=== Data records ===
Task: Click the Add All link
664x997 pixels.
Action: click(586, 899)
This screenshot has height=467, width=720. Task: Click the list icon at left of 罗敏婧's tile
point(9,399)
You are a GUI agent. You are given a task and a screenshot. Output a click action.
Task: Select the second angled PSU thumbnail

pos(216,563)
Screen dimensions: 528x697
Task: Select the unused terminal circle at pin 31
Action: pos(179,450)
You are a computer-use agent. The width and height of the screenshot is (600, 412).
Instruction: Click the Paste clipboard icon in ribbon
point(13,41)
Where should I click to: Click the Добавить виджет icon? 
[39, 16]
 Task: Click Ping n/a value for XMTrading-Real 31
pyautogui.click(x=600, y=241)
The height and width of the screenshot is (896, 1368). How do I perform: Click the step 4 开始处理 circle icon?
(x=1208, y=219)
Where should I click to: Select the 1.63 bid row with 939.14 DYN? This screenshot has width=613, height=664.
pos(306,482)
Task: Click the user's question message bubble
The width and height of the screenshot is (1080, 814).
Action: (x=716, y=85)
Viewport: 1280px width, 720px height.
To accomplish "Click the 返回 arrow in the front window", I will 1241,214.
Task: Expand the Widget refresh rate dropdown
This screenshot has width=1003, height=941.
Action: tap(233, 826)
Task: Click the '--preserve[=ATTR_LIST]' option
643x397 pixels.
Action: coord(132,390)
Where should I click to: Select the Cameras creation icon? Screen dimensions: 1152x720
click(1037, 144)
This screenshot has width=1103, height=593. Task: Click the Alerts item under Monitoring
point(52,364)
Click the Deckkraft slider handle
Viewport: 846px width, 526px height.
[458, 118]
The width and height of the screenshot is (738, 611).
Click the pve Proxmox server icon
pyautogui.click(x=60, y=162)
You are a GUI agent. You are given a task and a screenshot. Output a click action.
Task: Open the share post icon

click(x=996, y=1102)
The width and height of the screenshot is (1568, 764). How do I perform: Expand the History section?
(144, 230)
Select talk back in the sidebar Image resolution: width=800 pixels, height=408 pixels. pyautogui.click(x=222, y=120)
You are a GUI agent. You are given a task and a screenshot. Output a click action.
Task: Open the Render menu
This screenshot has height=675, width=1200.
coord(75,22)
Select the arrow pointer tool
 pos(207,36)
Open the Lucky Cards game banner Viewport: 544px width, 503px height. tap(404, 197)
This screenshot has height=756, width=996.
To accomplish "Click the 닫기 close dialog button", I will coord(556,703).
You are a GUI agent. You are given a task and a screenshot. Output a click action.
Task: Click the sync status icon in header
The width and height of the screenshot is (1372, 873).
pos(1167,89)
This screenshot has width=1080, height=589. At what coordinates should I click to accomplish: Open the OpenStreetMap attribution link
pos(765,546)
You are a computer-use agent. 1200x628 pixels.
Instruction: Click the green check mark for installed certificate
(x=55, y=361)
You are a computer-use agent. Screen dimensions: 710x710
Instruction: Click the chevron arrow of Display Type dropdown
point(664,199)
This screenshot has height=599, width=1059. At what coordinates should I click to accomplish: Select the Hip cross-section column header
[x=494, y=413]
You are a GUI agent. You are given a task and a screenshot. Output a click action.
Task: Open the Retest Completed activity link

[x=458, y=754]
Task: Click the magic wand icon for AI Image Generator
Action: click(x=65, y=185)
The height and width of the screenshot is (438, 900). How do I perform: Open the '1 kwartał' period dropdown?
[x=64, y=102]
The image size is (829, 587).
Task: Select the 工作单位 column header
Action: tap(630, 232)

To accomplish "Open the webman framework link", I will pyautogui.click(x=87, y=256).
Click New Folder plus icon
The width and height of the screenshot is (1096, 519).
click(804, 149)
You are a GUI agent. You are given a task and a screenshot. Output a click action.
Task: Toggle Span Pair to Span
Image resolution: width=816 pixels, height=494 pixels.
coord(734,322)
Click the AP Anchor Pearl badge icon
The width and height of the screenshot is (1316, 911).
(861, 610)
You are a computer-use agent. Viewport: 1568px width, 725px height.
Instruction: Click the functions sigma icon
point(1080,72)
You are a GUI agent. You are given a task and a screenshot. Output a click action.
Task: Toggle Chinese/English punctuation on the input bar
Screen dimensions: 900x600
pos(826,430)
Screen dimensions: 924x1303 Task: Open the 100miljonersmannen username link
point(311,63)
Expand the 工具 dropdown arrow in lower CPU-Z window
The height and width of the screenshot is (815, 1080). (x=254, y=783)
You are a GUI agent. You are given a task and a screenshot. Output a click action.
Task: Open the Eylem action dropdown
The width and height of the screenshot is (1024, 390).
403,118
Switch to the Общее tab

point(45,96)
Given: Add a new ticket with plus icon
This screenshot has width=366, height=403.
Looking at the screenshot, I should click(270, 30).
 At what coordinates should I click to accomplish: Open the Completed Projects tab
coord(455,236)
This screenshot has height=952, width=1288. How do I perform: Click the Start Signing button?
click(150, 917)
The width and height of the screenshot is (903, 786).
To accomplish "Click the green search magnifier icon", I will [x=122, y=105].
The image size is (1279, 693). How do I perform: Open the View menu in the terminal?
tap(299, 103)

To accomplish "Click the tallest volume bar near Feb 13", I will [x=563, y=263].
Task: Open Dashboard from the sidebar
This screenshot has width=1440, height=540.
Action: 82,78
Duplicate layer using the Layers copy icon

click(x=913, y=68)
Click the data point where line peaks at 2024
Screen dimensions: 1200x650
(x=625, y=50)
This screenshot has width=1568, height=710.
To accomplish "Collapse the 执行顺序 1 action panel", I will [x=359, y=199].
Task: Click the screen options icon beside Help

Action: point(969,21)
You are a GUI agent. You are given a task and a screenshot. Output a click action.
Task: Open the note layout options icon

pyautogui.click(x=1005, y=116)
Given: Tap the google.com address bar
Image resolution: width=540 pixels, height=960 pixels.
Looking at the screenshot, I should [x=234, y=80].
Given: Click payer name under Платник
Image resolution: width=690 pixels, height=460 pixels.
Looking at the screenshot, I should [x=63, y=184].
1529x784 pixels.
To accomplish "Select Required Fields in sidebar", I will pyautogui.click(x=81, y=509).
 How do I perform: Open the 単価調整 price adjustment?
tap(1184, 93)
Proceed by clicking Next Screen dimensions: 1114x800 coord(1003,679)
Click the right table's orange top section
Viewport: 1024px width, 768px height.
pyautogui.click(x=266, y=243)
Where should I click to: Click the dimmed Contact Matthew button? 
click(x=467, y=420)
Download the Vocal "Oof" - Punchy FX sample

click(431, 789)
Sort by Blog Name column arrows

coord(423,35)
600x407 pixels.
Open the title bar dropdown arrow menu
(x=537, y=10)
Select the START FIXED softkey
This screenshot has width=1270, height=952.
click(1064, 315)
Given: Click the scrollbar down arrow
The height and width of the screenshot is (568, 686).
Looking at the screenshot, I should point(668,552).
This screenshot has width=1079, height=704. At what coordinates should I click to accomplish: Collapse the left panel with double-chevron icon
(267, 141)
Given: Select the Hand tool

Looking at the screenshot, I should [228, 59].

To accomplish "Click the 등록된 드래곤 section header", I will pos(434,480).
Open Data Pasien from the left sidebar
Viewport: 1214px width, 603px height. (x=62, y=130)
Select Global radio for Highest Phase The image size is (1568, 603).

=== Exercise objective ===
Once the lines containing "computer" in the data above are counted, give the total by itself.

=== Result below ===
4